In another scene, in another stereotypical behavior of a “Southern white slave owner” she phones her son to come to her home immediately. She wants him to witness the Hoke’s admission that he has stolen from her – that she has been counting the silverware, etc. but is missing a can of food. She never gets the chance. Hoke walks in and as she is ready to accuse him he offers an explanation before it is even asked of him saying that he borrowed a can of salmon the day prior but has returned with a replacement that morning. She just can’t seem to make him out to be the label she has attached; sneaky, shifty, lazy, etc.
There is a bit of refuting cultural stereotypes obvious in this film. Even though she is white, Miss Daisy is Jewish – a liberal-minded woman at that. She is sympathetic to Hoke because she, too, is a little bit of an outcast in her own society among Episcopalians. One day while Hoke was driving her to temple, they are turned around because her synagogue was bombed. Hoke draws a parallel to her synagogue’s attack and KKK attacks on black churches. She doesn’t want to accept this.
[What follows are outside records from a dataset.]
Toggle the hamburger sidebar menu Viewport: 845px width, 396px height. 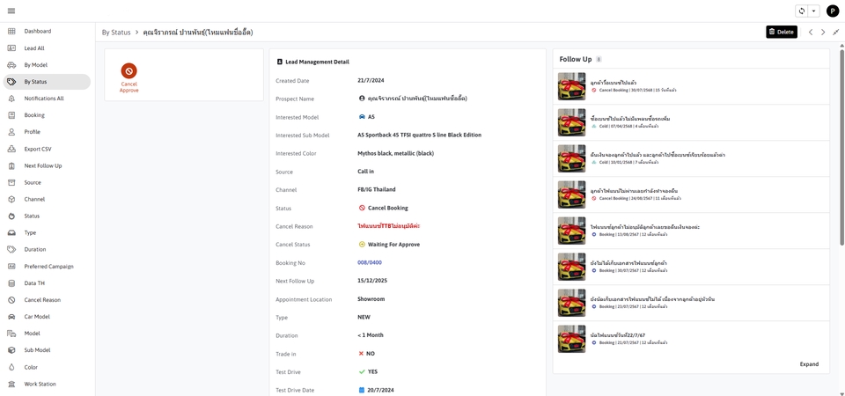click(x=11, y=11)
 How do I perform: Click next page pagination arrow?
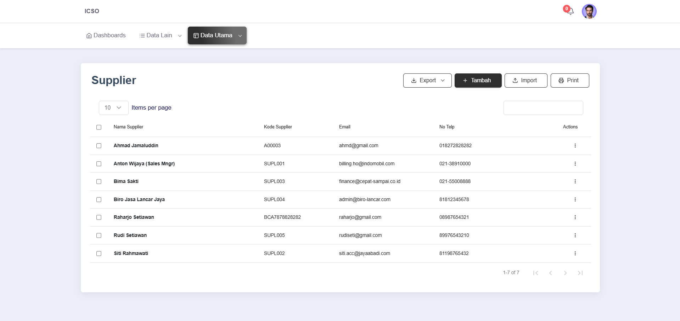click(565, 273)
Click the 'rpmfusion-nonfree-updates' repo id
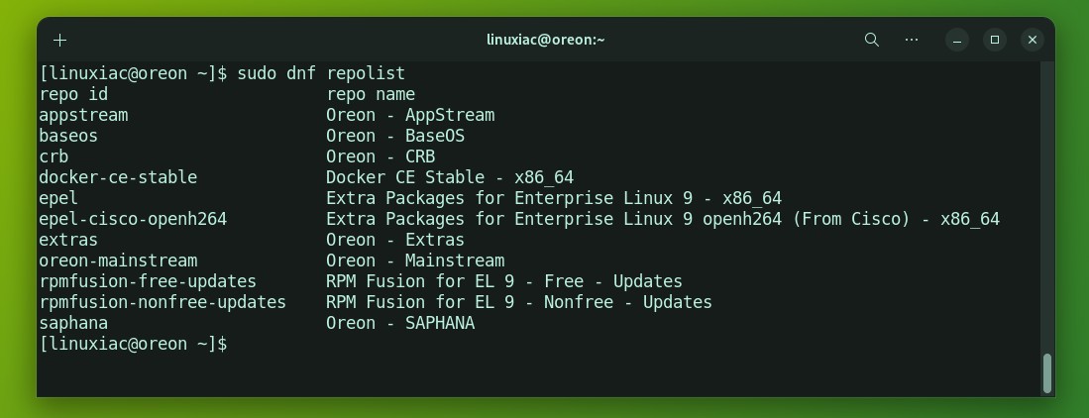Screen dimensions: 1089x418 (163, 302)
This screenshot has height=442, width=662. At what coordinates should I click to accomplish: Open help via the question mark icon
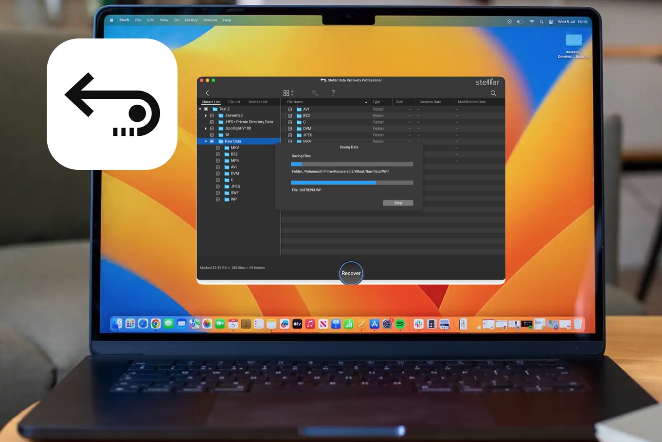click(x=333, y=93)
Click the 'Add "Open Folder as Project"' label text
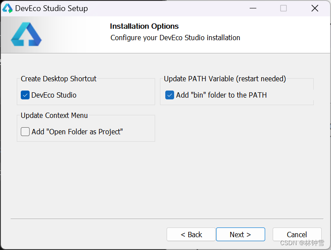Viewport: 331px width, 250px height. click(77, 132)
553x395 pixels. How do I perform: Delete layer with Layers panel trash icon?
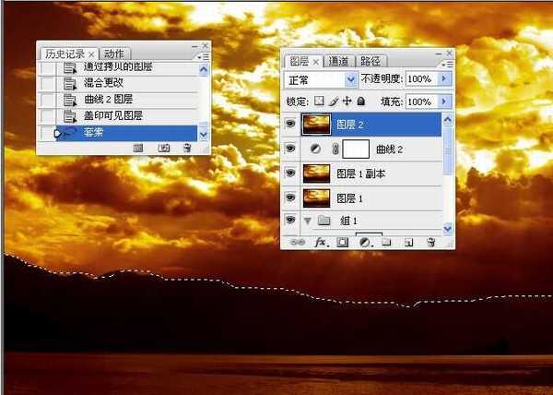(x=430, y=242)
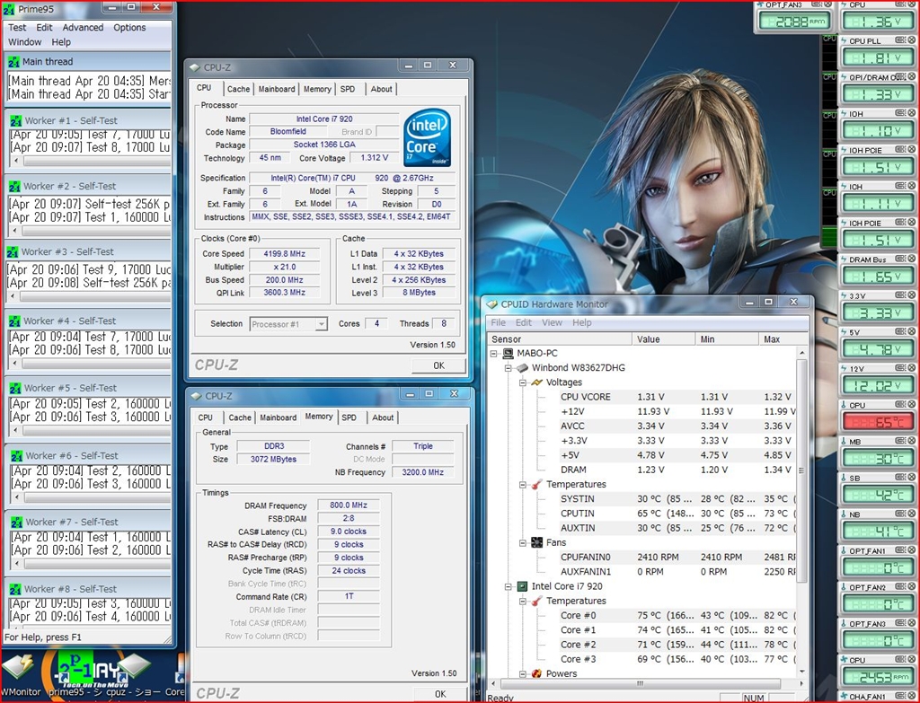
Task: Click the Intel Core i7 920 chip icon
Action: click(x=523, y=586)
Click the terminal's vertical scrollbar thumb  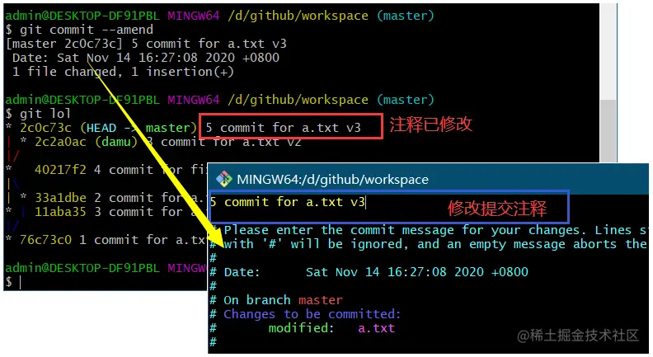click(x=608, y=131)
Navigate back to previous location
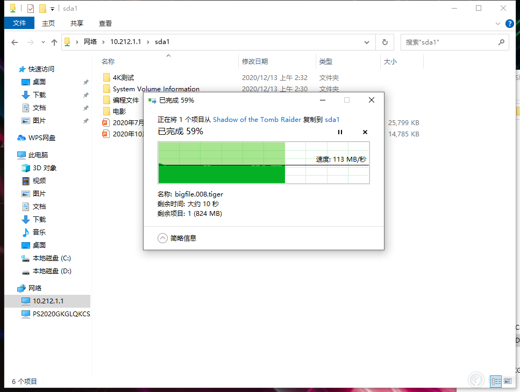 [15, 42]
The final irony takes when she has Hoke drive her to a Martin Luther King, Jr. fundraising event, and leaves him to sit in the car while she goes to the function to her him speak. The story ends with her deep appreciation for her “very best friend”.
I thought this was one of the most thought-provoking films I have ever seen. I liked it because it wasn’t your typical good guy-bad guy movie or a love story full of hearts and flowers where issues and roles are all very clear. “Driving Miss Daisy” was like life, not black and white but shades of gray that differentiate our values, our ethics and beliefs.